How do I minimize LLM token costs?
A live AI agent is flexible, but it can be expensive and less predictable. Often the smartest use of AI is to build or improve deterministic software that then runs cheaply and reliably without an LLM call for every step.
Why do LLMs usually run in the cloud?
The best LLMs need massive GPU infrastructure, constant updates, and serious engineering to run well. Small models can run on-prem, but most companies should use secure cloud deployments with the right controls.
Why cannot we just run our own LLM on-prem?

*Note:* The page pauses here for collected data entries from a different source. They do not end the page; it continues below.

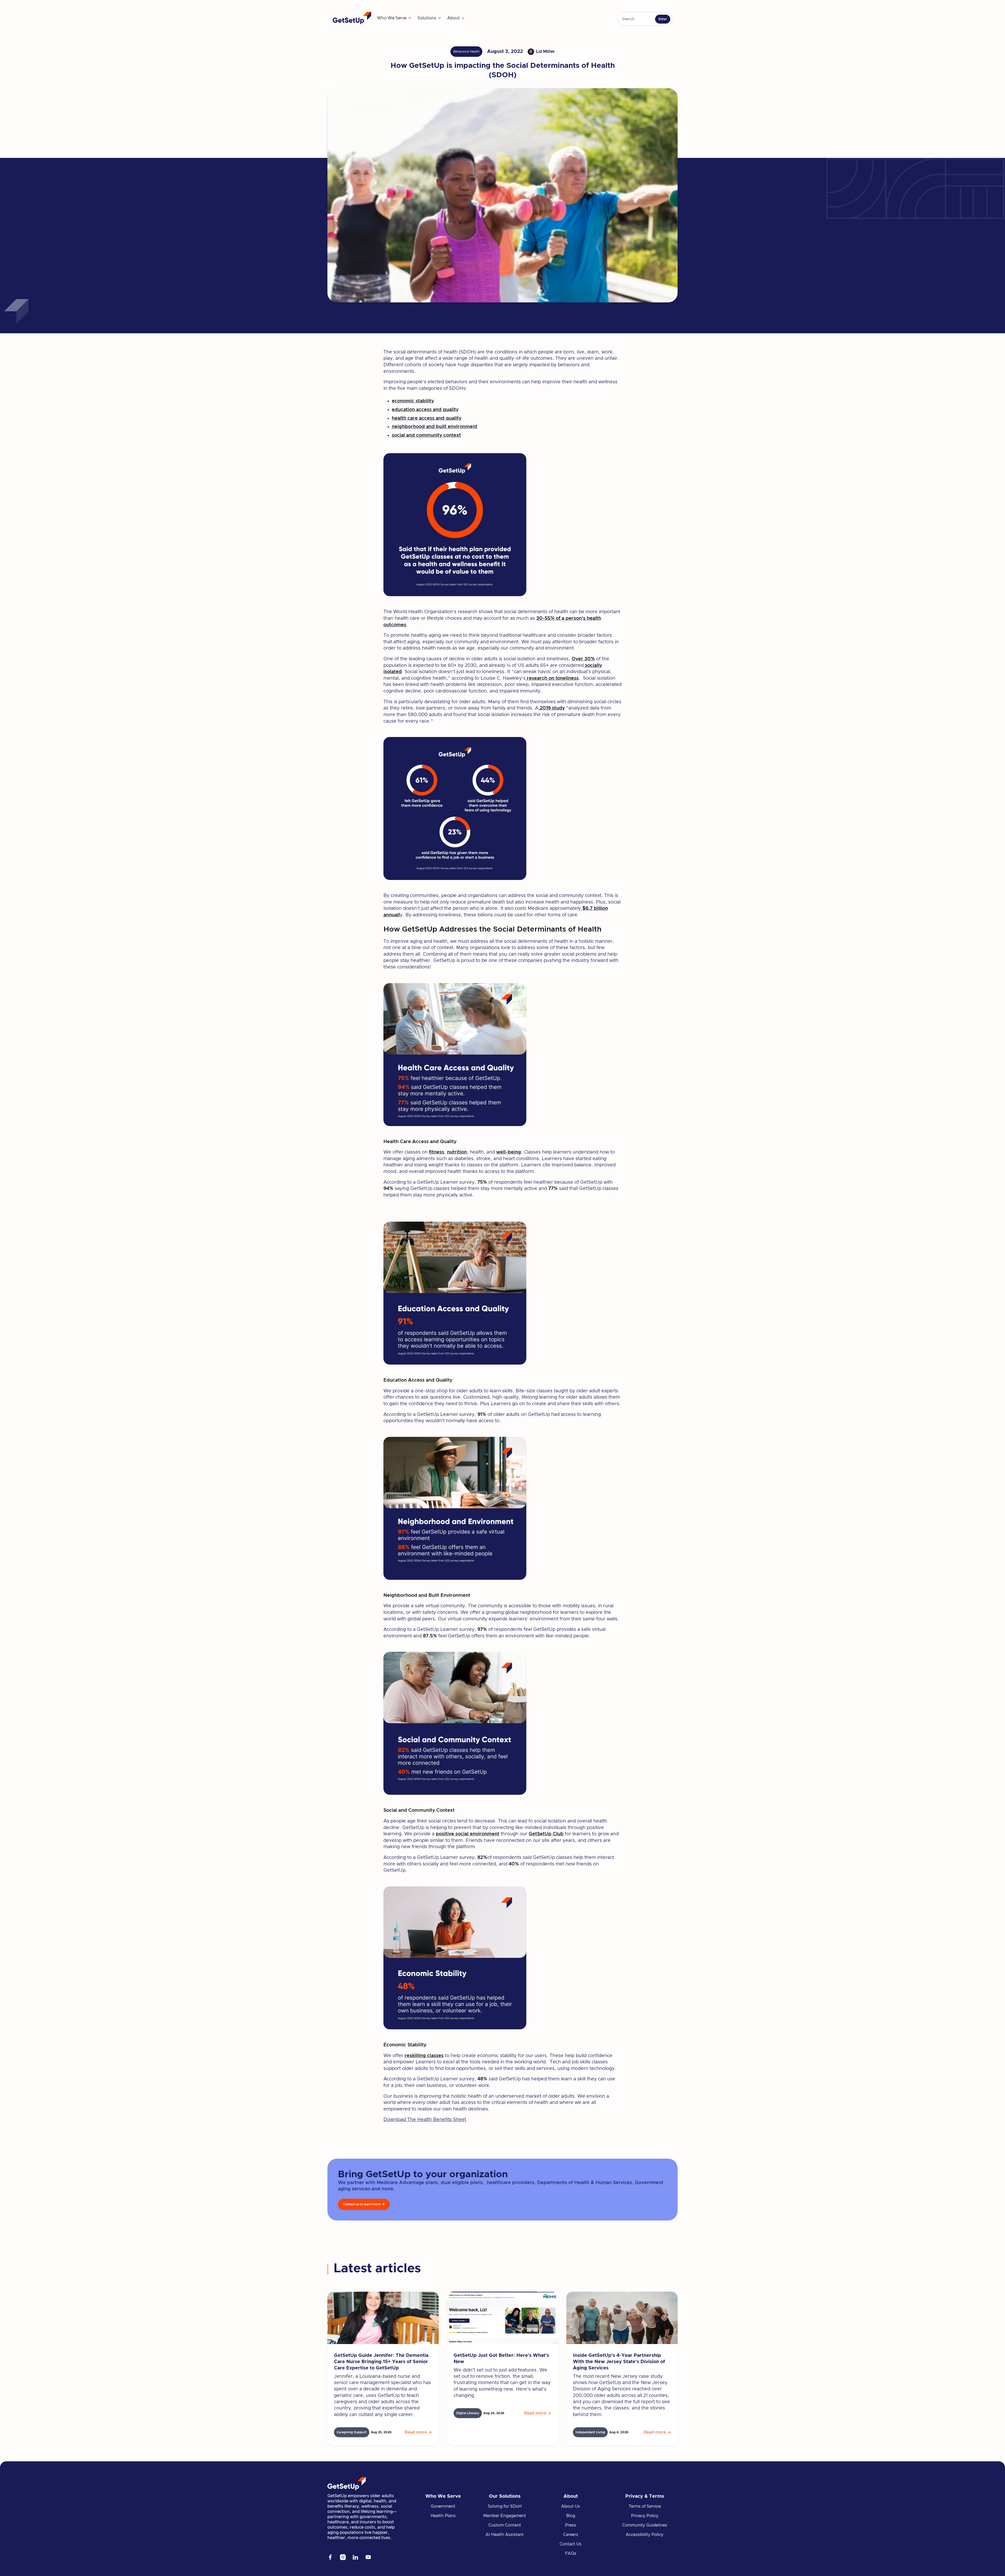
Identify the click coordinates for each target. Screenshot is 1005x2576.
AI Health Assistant (504, 2535)
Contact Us (571, 2544)
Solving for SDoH (505, 2506)
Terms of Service (645, 2506)
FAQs (570, 2553)
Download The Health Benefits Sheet (424, 2119)
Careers (570, 2535)
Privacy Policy (644, 2516)
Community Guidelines (644, 2525)
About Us (570, 2506)
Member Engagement (504, 2516)
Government (443, 2506)
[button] (394, 18)
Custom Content (504, 2525)
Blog (570, 2516)
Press (570, 2525)
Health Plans (443, 2516)
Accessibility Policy (644, 2535)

You can, but it usually makes little sense. You would need GPUs, servers, model software, security, upgrades, monitoring, and people who know how to keep the system alive.

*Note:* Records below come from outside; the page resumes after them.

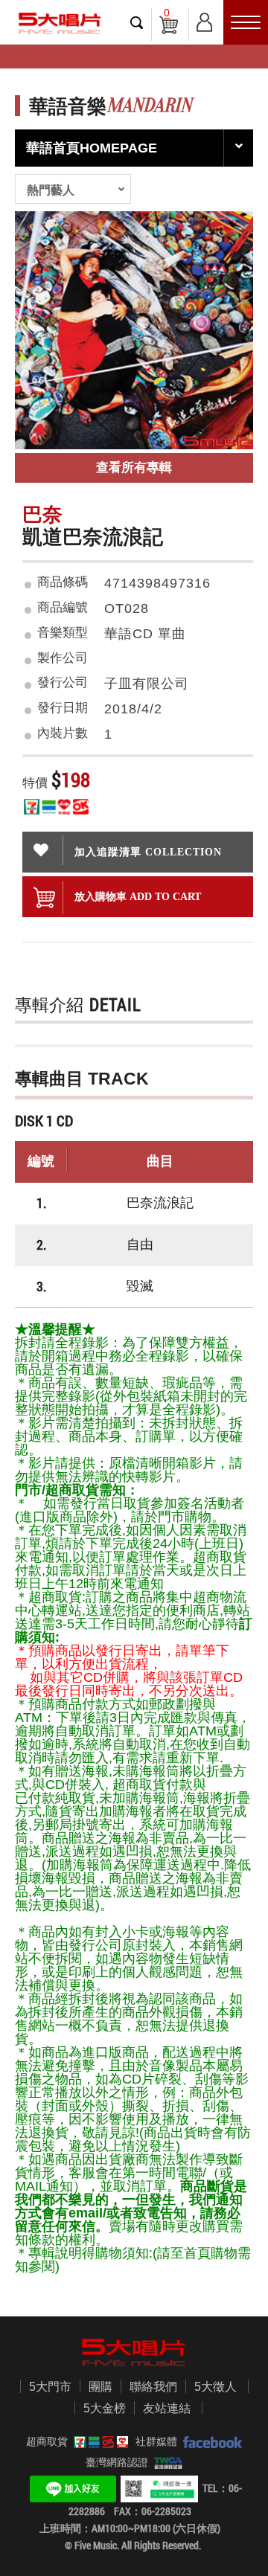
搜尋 (137, 22)
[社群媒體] (209, 2441)
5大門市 (50, 2386)
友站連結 (167, 2408)
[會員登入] (204, 19)
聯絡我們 (153, 2386)
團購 (100, 2386)
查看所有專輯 (134, 467)
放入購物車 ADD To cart (137, 896)
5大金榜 (104, 2408)
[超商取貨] (98, 2441)
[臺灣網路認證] (165, 2462)
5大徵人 (215, 2386)
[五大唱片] (134, 2352)
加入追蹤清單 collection (148, 852)
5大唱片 (59, 23)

What does NVIDIA have to do with AI?
NVIDIA makes the GPUs, networking, and software stack that train and run many leading AI models. It is not the AI app, but it is one of the most important infrastructure companies underneath the boom.
Should I be afraid of Chinese models?
Not automatically. The bigger question is who hosts the model, where your data goes, and what controls exist. A trusted provider with the right security terms is usually the real requirement.
Which model is best?
This is usually the wrong question because model quality changes every few months. The right answer is to test models on your actual work, with your data, systems, latency needs, and risk constraints.
Should we build our own LLM?
Almost certainly not. Most companies that say they built an LLM actually built an app, wrapper, fine-tune, or workflow on top of someone else's model. That can be valuable, but it is not the same as training a frontier model.
What are the security risks?
The main risks are data leakage, bad permissions, wrong answers, prompt injection, and employees pasting sensitive data into random tools. These risks are manageable with enterprise contracts, access controls, logging, private deployments, and good system design.
Will I get hacked if I use AI?
Not if you use it correctly. AI is like cloud software or email: risky when unmanaged, safe enough when deployed with the right controls.
Do LLMs replace people?
They can replace full processes, not just assist workers. The clearest opportunities are manual back-office processes built around documents, data entry, approvals, and exceptions.
Are we doing AI if we use Microsoft Copilot?
Copilot is a productivity tool. It is not by itself an AI strategy for transforming business processes, systems, data, and cost structure.
What is a forward deployed engineer?
A forward deployed engineer works close to the business process, learns how the work really happens, fixes messy data problems, connects systems, and builds working software in the field.
My data is messy. Can I still use AI?
Yes, but messy data is usually the reason you need expert help. Bad data is not a reason to avoid AI. It is the reason to connect AI to real operations carefully.
Why do I need to solve my data problems?
AI is the brain, but data is the body. A smart brain is useless if it cannot see, move, or touch the systems where the work actually happens.
Will my ERP, CRM, or EMR vendor give me AI?
Maybe they will add AI buttons, OCR, copilots, or dashboards. That does not mean they will transform your business. Be skeptical when legacy vendors repackage old workflows as AI transformation.
What are the best AI use cases?
The best use cases are usually practical, painful, and measurable.
- Generate code to replace internal SaaS you pay for every year.
- Automate business processes involving documents, data entry, approvals, and exceptions.
- Use Voice AI for customer service, collections, scheduling, support, and call center work.
- Use Computer Use AI when old software forces people to click through screens manually.
- Use AI agents when the job requires reading, deciding, taking action, and escalating exceptions.